TEXT SHOWN:

ONE REFUGEE'S INCREDIBLE STORY OF LOVE, LOSS, AND SURVIVAL

More than anything else, this is a testimonial to the very definition of heroism—when, that is, an ordinary person responds...

A Syrian refugee’s perilous journey to the West.

The subject of an earlier TED talk by Fleming, the head of communications and chief spokesperson for the United High Commissioner for Refugees, Doaa Al Zamel was not yet 20 when she was driven from her homeland by civil war and a brutal government campaign against her rebel region. The numbers, as the author cites them, are daunting and the odds very much against Doaa: more than 5 million Syrians forced to flee abroad, many more than that made internal refugees in their own country. Doaa left with the vaguely formed idea of making her way to asylum in Europe. In the hands of smugglers, beset by rough seas and pirates, she survived a horrific shipwreck, so far among the deadliest in the annals of illegal migration from Africa to Europe, with more than 500 victims. She also saved the life of a toddler, earning awards from humanitarian agencies and calling renewed attention to the plight of refugees from Syria. Finally resettled in Sweden, Doaa’s story is one of the few refugee tales so far to have anything approaching a happy ending, making Fleming’s narrative an aspirational if perhaps unusual one. As for Doaa herself, who closes the book with a brief statement, she aspires “one day…to return to Syria so I can breathe again.” Fleming’s competently written book has modest value as an expanded record of a story already widely reported. In the hands of the right readers, it will change the minds of some Westerners about the intent and character of the foreign people who are streaming their way, though it is hard to imagine it altering the policy of, say, a Republican governor in the Midwest.

RECORD EXCERPTS:
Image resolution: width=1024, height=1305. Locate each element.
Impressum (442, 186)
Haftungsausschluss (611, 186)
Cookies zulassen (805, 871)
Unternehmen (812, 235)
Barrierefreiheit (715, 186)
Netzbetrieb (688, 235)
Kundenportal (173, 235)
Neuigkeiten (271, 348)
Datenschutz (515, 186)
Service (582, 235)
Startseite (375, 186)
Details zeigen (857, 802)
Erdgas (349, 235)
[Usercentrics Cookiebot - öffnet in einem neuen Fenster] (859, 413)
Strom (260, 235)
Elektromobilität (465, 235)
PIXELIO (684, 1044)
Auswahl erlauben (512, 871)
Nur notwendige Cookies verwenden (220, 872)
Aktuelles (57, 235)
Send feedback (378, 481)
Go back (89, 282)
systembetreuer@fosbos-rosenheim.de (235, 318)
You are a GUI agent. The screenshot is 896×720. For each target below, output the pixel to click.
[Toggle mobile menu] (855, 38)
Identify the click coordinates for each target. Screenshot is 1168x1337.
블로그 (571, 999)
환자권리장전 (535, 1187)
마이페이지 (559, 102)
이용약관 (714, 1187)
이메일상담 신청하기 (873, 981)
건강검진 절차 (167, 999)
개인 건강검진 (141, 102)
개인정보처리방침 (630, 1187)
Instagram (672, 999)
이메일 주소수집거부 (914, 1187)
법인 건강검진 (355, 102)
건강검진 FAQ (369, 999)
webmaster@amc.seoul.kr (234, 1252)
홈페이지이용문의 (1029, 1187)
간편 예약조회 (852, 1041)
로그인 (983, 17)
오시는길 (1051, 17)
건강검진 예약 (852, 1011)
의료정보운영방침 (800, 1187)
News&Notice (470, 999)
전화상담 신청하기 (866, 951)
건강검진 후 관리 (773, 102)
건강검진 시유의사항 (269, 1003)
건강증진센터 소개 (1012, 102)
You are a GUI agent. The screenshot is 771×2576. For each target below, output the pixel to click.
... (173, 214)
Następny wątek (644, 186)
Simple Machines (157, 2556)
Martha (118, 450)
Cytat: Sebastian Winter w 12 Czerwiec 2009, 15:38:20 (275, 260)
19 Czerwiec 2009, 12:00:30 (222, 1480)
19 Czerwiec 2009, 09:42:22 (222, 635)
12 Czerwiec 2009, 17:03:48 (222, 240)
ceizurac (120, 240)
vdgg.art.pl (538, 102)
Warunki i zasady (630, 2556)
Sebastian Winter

WRITTEN TASKS:
A. According to the book review, in which country was Doaa finally resettled?
B. Repeat word for word the passage of the book review from "ONE REFUGEE'S INCREDIBLE" to "ordinary person responds...".

PER-TASK OUTPUTS:
A. Sweden

B.
ONE REFUGEE'S INCREDIBLE STORY OF LOVE, LOSS, AND SURVIVAL

More than anything else, this is a testimonial to the very definition of heroism—when, that is, an ordinary person responds...